Africa accounts for a significant proportion of the minerals and metals produced across the globe. South Africa alone produces “three-quarters of the world’s platinum, 40 per cent of chromium and over 15 per cent of gold and manganese”.3 Two of the top three producers of platinum are African countries.4 South Africa is the world’s largest producer of chromium, manganese, and platinum, while the Democratic Republic of Congo (DRC) leads the world in cobalt and tantalum production.5 In fact, ten of the world’s top 29 producers of manganese are African countries, while six of the top 18 producers of cobalt are African countries.6 As far back as 2005, Africa not only led the world in the production of diamonds, vanadium, and platinum group minerals but also held more than 60% of the world’s known reserves of these minerals.7
In terms of the share of global production, South Africa produces 48.26% of the world’s chromium, 29.07% of the world’s manganese, 15.23% of the world’s titanium, 72.07% of the world’s platinum, and 80.70% of the world’s rhodium.8 Likewise, the DRC accounts for 60.85% of the world’s cobalt production and 43.04% of the world’s tantalum production, while Botswana accounts for 17.45% of the world’s diamond gem production.9 Africa equally does well with regard to the quality and production value of minerals. Three of the world’s top-20 mineral-producing countries based on the value of minerals are African countries. Of these top-20 countries, South Africa, the DRC, and Mozambique occupy the 5th, 17th, and 20th positions, respectively.10
1.1 History of mining in Africa
Mining in Africa predates the arrival of European colonialists to the continent. Mining of minerals such as iron, gold, copper, lime, and salt was undertaken by indigenous Africans long before the advent of colonial rule in Africa. Africans mined, processed, and traded copper for centuries prior to colonial rule and, in fact, the major copper-producing areas in modern Africa, including the Copper belt, “were sites of indigenous production for many years before the takeover by colonial foreign mining companies”.11 For example, the Ingwenya mine in Swaziland was exploited by Africans over 2000 years ago for iron ochres for rock paintings.12 There is evidence that metallurgy with copper and iron began in West, Central and East Africa around 800 BC.13 By the 8th century AD, the West African region was already famous for its gold industry which was one of the main pillars on which ancient African empires, including the Ghana, Mali and Songhai empires, were built.14 In the 10th century AD, gold was “a regular article of commerce in the overland trade between the territories bordering the Gulf of Guinea and the Mediterranean countries”.15 In fact, “in the millennia preceding colonialism, west and southern Africa were major exporters of gold to the rest of the world”.16 When Portuguese explorers arrived in the Gold Coast (now Ghana) in 1471, they met Africans already trading in gold.17 During the pre-colonial era, Africans used various mining techniques including alluvial mining, panning, shallow and deep pit mining, underground mining, and underwater sand dredging.18 Modified versions of these ancient mining techniques and practices are still used by artisanal miners in modern Africa.

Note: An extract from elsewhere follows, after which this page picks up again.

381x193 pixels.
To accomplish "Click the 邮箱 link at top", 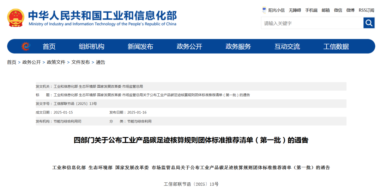I will [x=326, y=10].
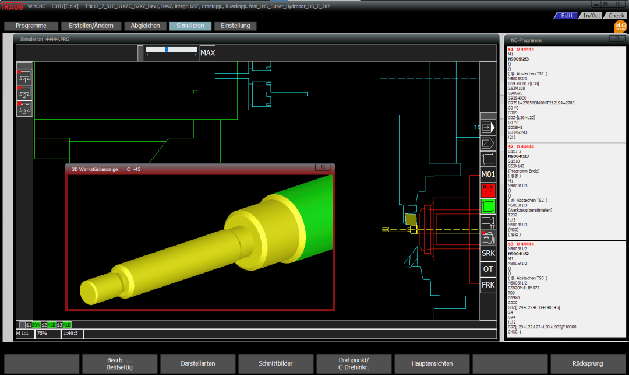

However, the mining of mineral resources intensified during the colonial era because the primary objective of European colonial rule in Africa was the exploitation of the continent’s rich natural and human resources. In Tanzania, for example, the discovery of gold in the 1890s by European colonialists was followed by the gold rush in the Lupa region in the 1920s.19 In Ghana, the European colonizers began large-scale mining in the late 19th century, and by 1941 bauxite was being produced in Ghana to satisfy the demands of the allied forces during World War II.20
Colonial governments formalized the mining industry in Africa through the enactment of mining Ordinances. For example, in colonial Nigeria, mining was governed by the Minerals Ordinance, 1916, while in the Gold Coast, mining rights could only be acquired based on the Concessions Ordinance, 1990 and the Mining Rights Regulation Ordinance, 1905. These mining statutes were aided by land Ordinances (such as Nigeria’s Public Lands Acquisition Ordinance, 1917) which empowered colonial governments to compulsorily acquire land for public purposes. Interestingly, under these land Ordinances mining was deemed a public purpose, thus entitling colonial governments to seize land from native Africans for mining-related purposes.21 Worse yet, colonial governments also enacted laws that compelled native Africans to work for foreign miners in deplorable conditions.22 In addition, colonial governments subjected Africans to a poll tax which, in times of labour shortage, was arbitrarily increased simply to force Africans “from their villages to seek work in the very poor conditions of the mines”.23
1.2 Ownership of minerals
A pre-eminent legacy of colonialism in Africa is the vesting of ownership of natural resources in the central governments of African countries. During the colonial era, the European colonialists enacted laws vesting ownership of mineral resources in colonial governments in an apparent attempt to ensure absolute control over Africa’s natural resources. In the colony of Nigeria, for example, the Minerals Ordinance, 1916 provided that “the entire property in, and control of all minerals and mineral oils in, under, or upon any lands in Nigeria, is and shall be vested in the Crown”.24 Upon attaining political independence, African countries retained colonial laws regarding ownership of minerals apparently because it suited the interest of the new political elites. For example, the Constitution of modern Nigeria retains the language of the Minerals Ordinance, 1916 by providing that
the entire property in and control of all minerals, mineral oils and natural gas in, under or upon any land in Nigeria or in, under or upon the territorial waters and the Exclusive Economic Zone of Nigeria shall vest in the Government of the Federation.25
Similarly, in Ghana
[e]very mineral in its natural state in, under or upon land in Ghana, rivers, streams, water-courses throughout the country, the exclusive economic zone and an area covered by the territorial sea or continental shelf is the property of the Republic and is vested in the President in trust for the people of Ghana.26
In South Africa, “mineral and petroleum resources are the common heritage of all the people of South Africa and the State is the custodian thereof for the benefit of all South Africans”.27 The Constitutional Court of South Africa has held that the Mineral and Petroleum Resources Development Act 28 of 2002 (MPRDA) abolished private ownership of minerals in South Africa and instead vests all mineral rights in the state.28 Similarly, in Zambia “[a]ll rights of ownership in, searching for, mining and disposing of, minerals wheresoever located in the Republic vest in the President on behalf of the Republic”.29
The vesting of ownership of natural resources in the central governments of African countries is significant in many ways. First, African governments possess the legal authority to grant, revoke, suspend, or renew mineral rights upon the grounds stipulated in the relevant statute. Second, African governments set the legal and fiscal frameworks for mineral exploitation through statutory enactments and contractual arrangements. African governments establish the parameters for the exploitation of minerals including the rate of royalties and taxes payable by mining companies. Third, persons who wish to exploit Africa’s natural resources must enter into legal or contractual relationships with African governments as a precondition to the e...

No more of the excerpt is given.